■ **Work to complete**
Your answer should be an exact copy of the listing.

■ **Provided entries**
----
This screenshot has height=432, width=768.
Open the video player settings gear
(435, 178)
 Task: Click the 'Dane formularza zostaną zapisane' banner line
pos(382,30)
----
■ **Expected answer**
This screenshot has height=432, width=768.
Open the video player settings gear
(435, 178)
 Task: Click the 'Dane formularza zostaną zapisane' banner line
pos(382,30)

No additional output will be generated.